Development of QSAR Models for SBDD of GPCRs
Jon D. Tyzack, Daniel Santos Stone, Noel M. O’Boyle and Chris de Graaf
Sosei Heptares, Cambridge, UK
The preparation and application of QSAR models a pharmaceutical context is driven by their utility in pushing forward drug-discovery projects, where the emphasis is on producing good local models for a particular chemical series rather than attempting universally applicable global models. A key consideration in live drug discovery projects is that data is continually being generated so it is important to adapt the models to the chemical space being explored. Here we present examples of our approach to the development of QSAR models for the chemical space of interest to our internal drug discovery projects.

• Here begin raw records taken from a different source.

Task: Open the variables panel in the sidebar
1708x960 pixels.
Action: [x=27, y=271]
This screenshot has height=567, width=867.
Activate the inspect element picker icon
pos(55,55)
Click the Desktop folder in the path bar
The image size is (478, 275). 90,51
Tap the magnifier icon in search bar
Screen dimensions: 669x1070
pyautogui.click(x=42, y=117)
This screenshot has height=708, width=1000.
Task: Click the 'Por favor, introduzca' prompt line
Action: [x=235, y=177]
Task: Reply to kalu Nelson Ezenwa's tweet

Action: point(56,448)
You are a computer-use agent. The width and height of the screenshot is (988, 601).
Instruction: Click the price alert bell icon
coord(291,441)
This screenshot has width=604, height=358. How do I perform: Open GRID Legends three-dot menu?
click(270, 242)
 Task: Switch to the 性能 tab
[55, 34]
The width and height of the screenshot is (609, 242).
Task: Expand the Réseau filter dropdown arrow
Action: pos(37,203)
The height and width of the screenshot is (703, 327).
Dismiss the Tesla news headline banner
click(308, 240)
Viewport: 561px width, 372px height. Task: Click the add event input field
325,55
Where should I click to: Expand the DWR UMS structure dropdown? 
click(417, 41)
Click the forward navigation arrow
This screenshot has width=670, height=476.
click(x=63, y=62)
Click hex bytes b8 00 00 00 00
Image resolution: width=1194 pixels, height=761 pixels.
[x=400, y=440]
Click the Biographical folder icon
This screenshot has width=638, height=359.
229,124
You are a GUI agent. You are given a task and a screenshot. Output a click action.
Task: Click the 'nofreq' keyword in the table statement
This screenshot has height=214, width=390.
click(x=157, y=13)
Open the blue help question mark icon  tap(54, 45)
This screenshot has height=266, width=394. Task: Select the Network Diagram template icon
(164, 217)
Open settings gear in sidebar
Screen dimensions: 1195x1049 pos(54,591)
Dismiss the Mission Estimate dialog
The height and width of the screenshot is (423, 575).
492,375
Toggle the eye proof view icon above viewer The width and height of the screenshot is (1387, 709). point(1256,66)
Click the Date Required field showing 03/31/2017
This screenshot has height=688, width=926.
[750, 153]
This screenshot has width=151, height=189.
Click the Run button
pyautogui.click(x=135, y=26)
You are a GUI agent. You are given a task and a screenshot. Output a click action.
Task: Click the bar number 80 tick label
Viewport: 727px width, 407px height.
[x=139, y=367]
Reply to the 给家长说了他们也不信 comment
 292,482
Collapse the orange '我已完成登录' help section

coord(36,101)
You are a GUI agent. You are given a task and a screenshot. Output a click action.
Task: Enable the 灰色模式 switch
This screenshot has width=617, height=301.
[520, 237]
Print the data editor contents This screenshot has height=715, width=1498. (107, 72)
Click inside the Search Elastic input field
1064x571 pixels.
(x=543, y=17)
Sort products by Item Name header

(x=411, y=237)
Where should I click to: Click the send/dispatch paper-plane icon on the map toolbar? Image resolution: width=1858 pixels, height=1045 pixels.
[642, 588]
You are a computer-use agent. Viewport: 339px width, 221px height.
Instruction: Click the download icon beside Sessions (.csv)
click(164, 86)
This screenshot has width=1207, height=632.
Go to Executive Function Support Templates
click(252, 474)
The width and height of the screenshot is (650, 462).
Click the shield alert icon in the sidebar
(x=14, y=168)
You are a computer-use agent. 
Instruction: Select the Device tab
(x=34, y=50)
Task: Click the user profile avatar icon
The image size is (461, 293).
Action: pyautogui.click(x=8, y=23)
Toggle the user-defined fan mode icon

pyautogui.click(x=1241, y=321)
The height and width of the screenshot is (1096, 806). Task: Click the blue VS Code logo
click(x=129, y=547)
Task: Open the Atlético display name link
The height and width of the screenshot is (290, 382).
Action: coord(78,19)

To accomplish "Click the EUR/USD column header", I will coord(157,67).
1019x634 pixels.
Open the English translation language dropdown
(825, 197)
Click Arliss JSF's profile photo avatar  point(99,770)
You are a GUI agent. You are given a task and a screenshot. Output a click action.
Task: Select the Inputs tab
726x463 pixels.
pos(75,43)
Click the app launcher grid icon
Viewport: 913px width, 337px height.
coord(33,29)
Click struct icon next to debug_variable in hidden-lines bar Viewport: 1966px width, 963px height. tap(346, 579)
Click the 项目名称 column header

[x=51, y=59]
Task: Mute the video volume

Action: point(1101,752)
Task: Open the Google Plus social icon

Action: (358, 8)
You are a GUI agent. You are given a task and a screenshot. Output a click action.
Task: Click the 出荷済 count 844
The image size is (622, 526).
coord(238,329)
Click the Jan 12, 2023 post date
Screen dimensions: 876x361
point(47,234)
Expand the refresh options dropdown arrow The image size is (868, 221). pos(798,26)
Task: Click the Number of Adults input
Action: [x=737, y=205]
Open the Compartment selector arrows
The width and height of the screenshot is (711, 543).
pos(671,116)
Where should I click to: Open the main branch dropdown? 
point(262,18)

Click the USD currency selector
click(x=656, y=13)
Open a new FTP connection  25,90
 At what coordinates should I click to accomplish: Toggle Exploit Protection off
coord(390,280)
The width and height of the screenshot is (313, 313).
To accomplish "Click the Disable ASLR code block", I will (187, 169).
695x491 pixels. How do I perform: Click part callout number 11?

The standard practice for assessing a particular machine-learning (ML) model is to build it on a static dataset and measure its performance via cross-validation or on an unseen test set. This is in stark contrast with the prospective application of the model in a situation where project data is continually generated and the model updated; for example, a trivial observation is that (prospectively) predictions for molecules synthesised at the start of a project will tend to be poorer than for molecules synthesised later. We propose an alternative way to assess QSAR model performance that reflects this prospective application.
Commercial QSAR models have been designed to have good global performance over a broad chemical space but may not perform well for a particular local chemical series of interest. To address this, some software allows the user to tune the model with additional in-house data. Here we show that oversampling provides a degree of control over the extent to which in-house data modulates a pre-trained model. In combination with the prospective assessment method described above, this allows the user to find the right balance between accuracy and overfitting.